OTTAWA — NDP MP Daniel Blaikie says pruning the pensions of nuclear-plant workers could endanger the decommission of a Whiteshell facility, though the federal Liberals say that claim is overblown.
"There’s an important moral reason for government to back up the pension promise," Blaikie, the MP for Transcona-Elmwood, said Tuesday.
The former Conservative government privatized the operation of nuclear facilities across the country, making their staff no longer public servants. According to federal law, those who work at a nationalized agency can only stay on the civil-service pension plan for three years, before rolling onto a private one.
That rollover is set to take place in September, and unions say the private plan is far less generous.
Blaikie said he’s heard of workers planning to leave the Whiteshell Laboratories research facility in Pinawa, 115 kilometres northeast of Winnipeg — despite the centre’s ongoing decommissioning, which is currently set to conclude in 2024.
"By being kicked out of the plan, it’s causing those workers to look for work elsewhere, or consider an early retirement," Blaikie said, citing conversations he’s had with some of the Pinawa plant’s 350 employees.
They can still access their pension savings — but those who stay won’t be able to top them up nearly as much as they’d planned.
"A lot of the workers there have site-specific knowledge that would be useful and important in that decommissioning process," he said.
"It’s not good for the workers, and it’s not good for Manitobans."
Natural Resources Minister Jim Carr, whose department regulates nuclear energy, said dismantling the facility will follow such stringent standards that even a large amount of turnover won’t impact safety risks.
"There ought to be no link there," said Carr, MP for Winnipeg South Centre.
Carr said the Pinawa facility "served the Canadian economy well, but now it’s being decommissioned, and it will be subject to the highest environmental review by the Canadian Nuclear Safety Commission."
A spokesman for Treasury Board president Scott Brison blamed the issue on the former government, saying its outsourcing "has had a significant impact on its employees, who by law, are no longer eligible" for public-service pensions.
"We are committed to providing our full support to the workers of Canada’s nuclear industry," wrote Jean-Luc Ferland.
Flanked by union officials and a cart full of bankers’ boxes, Blaikie said he’d be presenting thousands of letters to the federal Liberals, asking them to reconsider.

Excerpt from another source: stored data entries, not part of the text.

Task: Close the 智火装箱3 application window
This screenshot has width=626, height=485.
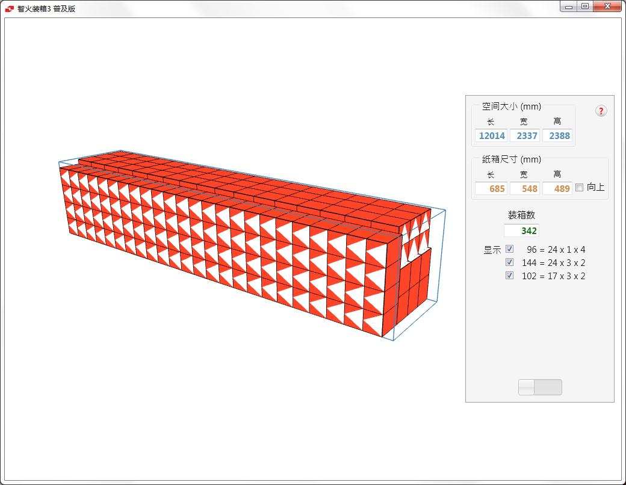Action: point(607,7)
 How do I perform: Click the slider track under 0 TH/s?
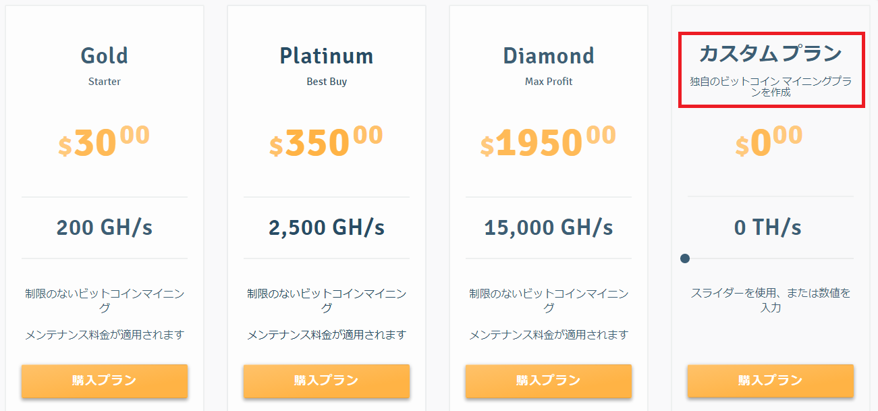pos(770,258)
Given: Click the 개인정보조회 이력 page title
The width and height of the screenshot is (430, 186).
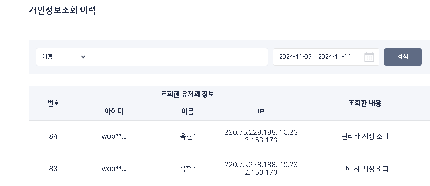Looking at the screenshot, I should click(x=62, y=10).
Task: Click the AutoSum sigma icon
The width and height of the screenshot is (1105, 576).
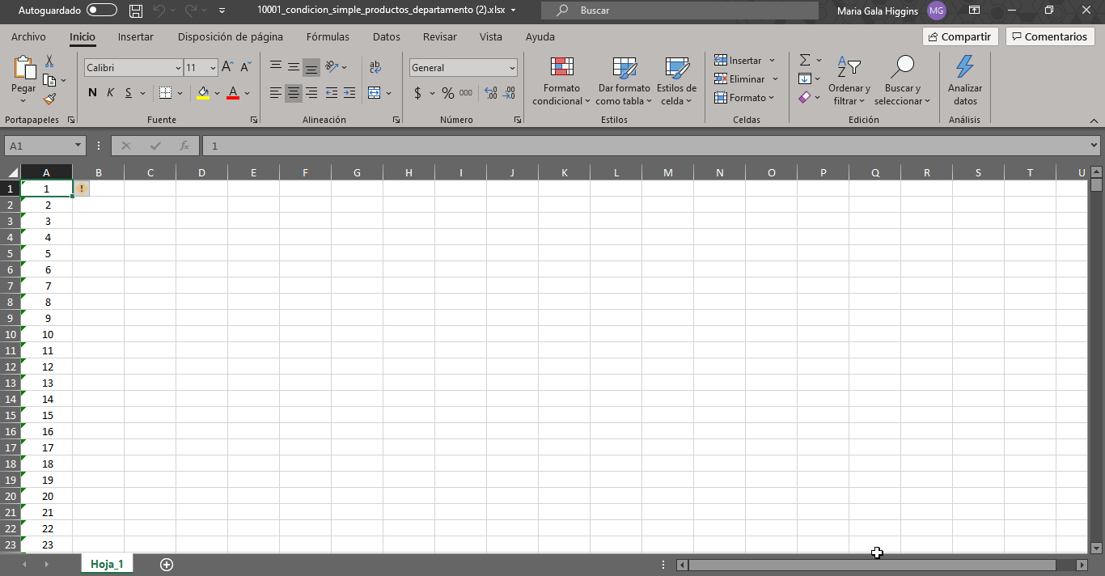Action: tap(805, 61)
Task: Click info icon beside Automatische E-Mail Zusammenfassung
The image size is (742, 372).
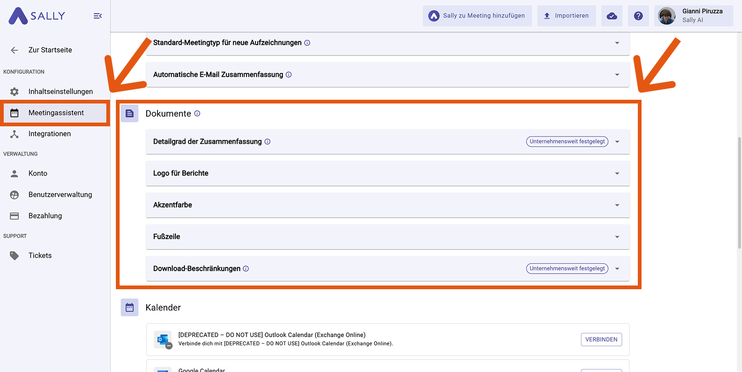Action: click(x=289, y=75)
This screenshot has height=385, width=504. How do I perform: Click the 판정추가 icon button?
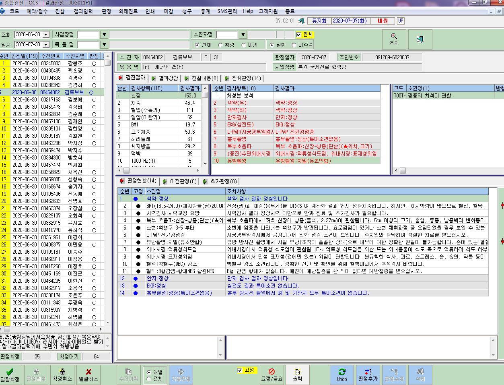click(368, 375)
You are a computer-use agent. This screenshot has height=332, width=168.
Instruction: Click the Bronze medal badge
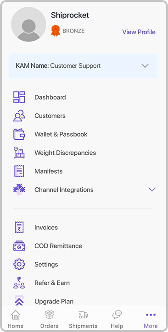click(56, 31)

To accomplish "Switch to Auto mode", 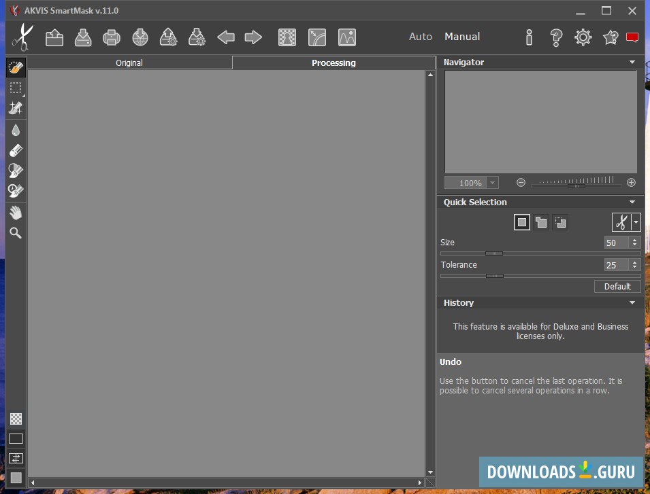I will 420,37.
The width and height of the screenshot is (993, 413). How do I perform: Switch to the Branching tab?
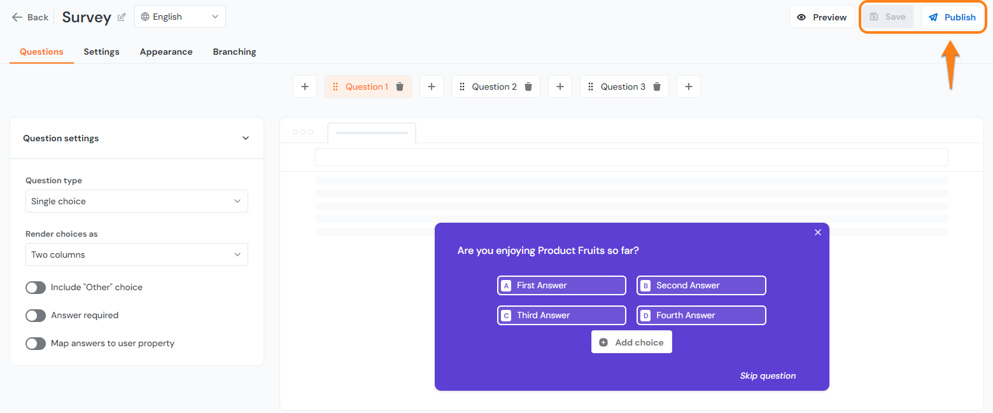tap(234, 52)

"Working in the nuclear industry is not an easy gig; it comes with a lot of risks and people get into that line of work… in order to be able to provide for their families."
The International Union of Operating Engineers (IUOE) commissioned an actuary to assess how much Ottawa would have to pay to keep 3,300 nuclear workers across Canada on public pensions. They found it would start at around $3 million in the first year, before declining as people retire.
Blaikie filed a formal request in Parliament asking the government how much it would cost to keep those employees on its pension plan; the Liberals responded in April by instead explaining federal pension rules.
IUOE spokesman Steven Schumann claimed because the feds continue to monitor contracted nuclear facilities, privatizing them had effectively created a "shell company" that let Ottawa renege on its pension obligations, which he said is a bad precedent for the entire labour market.
Blaikie compared nuclear workers’ pension woes to Ottawa’s reluctance to intervene in the January closure of Sears, during which 16,000 retired employees lost one-fifth of their pensions, despite the retail company paying dividends to its shareholders.
"We have a government that said they were going to stand up for the middle class," he said.
"Every time that they could actually stand up and do something for real people’s pensions — that would make a difference in the life of real people — they take a pass."